Alexia is one of the most original researchers working on GANs: she invented the relativistic discriminator (a brilliant and obvious idea in hindsight: https://arxiv.org/abs/1807.00734) which is one of the easiest tweaks you can make to instantly boost your GAN results.
There's gotta be a better word for this than "obvious."
The key thing about ideas that are "brilliant and obvious in hindsight" is that the world was already ready for them, and so nothing needed to change for them to happen; i.e., they don't have any prerequisites that aren't already in place. They "just" needed someone to actually notice that there were some pieces that could be fit together in a novel way.
There's no word I know of that captures this idea of "the world being ready for" the idea, though. Is the idea "incremental" in hindsight? "Elegant" in hindsight? "Free" in hindsight?
That's very close! But something that's intuitive in hindsight might still have required some hard work in development, rather than "just" a brilliant, novel idea.
Photolithography, for example, is intuitive, and far simpler as a technique for constructing circuit boards than what came before it; but etching circuits using light projected onto light-activated chemicals isn't one of these "the world was ready for it, someone just needed to do it" ideas. Someone thought of it, then needed to do a whole lot of work to get it to happen, finding the right chemicals, experimenting with projection technologies, etc. After the fact, the idea of photolithography is extremely intuitive; but it wasn't a better-term-for-"obvious in retrospect" idea.

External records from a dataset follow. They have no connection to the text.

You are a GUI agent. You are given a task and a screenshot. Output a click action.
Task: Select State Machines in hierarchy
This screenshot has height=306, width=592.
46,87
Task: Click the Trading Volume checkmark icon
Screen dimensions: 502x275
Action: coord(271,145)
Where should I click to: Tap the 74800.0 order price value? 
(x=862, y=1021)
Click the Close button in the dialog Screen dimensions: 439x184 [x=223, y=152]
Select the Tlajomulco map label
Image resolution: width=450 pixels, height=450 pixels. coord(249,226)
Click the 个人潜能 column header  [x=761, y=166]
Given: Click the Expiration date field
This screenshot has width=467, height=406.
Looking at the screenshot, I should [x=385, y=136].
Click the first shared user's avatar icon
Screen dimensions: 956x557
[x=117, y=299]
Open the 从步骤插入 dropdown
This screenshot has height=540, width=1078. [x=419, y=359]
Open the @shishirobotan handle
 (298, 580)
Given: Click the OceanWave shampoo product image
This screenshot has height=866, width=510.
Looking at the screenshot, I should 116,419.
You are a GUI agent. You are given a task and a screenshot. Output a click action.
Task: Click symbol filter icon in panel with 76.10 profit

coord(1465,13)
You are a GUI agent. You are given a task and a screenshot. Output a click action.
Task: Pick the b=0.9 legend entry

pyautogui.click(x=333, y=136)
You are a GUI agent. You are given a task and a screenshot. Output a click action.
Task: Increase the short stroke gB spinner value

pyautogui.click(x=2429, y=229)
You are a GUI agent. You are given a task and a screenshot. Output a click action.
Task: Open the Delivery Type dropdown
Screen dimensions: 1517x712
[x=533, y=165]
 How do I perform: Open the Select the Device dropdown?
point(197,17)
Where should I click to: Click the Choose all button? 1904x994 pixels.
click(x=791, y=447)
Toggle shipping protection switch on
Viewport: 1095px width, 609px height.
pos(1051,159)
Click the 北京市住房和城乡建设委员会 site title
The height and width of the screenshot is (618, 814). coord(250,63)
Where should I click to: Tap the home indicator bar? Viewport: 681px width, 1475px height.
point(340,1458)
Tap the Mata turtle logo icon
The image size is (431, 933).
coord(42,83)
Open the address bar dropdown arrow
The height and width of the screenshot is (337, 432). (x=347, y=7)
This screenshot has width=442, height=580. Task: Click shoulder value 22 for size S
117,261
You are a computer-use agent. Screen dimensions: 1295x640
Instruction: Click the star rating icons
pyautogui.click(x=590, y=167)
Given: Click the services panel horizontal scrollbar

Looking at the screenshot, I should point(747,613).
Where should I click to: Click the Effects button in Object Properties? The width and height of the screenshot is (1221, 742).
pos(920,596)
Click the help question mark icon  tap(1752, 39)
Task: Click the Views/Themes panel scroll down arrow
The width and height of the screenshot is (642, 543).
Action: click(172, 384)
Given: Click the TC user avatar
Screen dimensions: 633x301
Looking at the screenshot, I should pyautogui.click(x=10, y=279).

In short, this is a super cool approach to replace the discriminator in GANs with something that doesn't need to be trained and provably converges to the correct result.
"256×256 images cannot be done reliably without 8 V100 GPUs or more!"
That's quite sad because that means this approach is far out of reach for any hobby researcher and for most universities.
I think there's a pretty high chance that tricks could be brought to bear to greatly reduce the costs of what's being done here (by OOMs). There's a lot of handles for tweaking.
In particular the basic crux of this approach is a Monte-Carlo annealing of the score function. In every field of science, Monte-Carlo sampling entails a huge pre-factor cost, and in every case it only reaches it's greatest potential with importance sampling, which hasn't been applied here.
This is basically the 'brute-force' version of some future approach which would replace the diffusion kernel with another process that allows one to avoid sampling huge volumes of function space which are irrelevant for your desired P(X). This would introduce dependence of the training process on the sampling pre-conditioner, but ultimately be required for highest performance.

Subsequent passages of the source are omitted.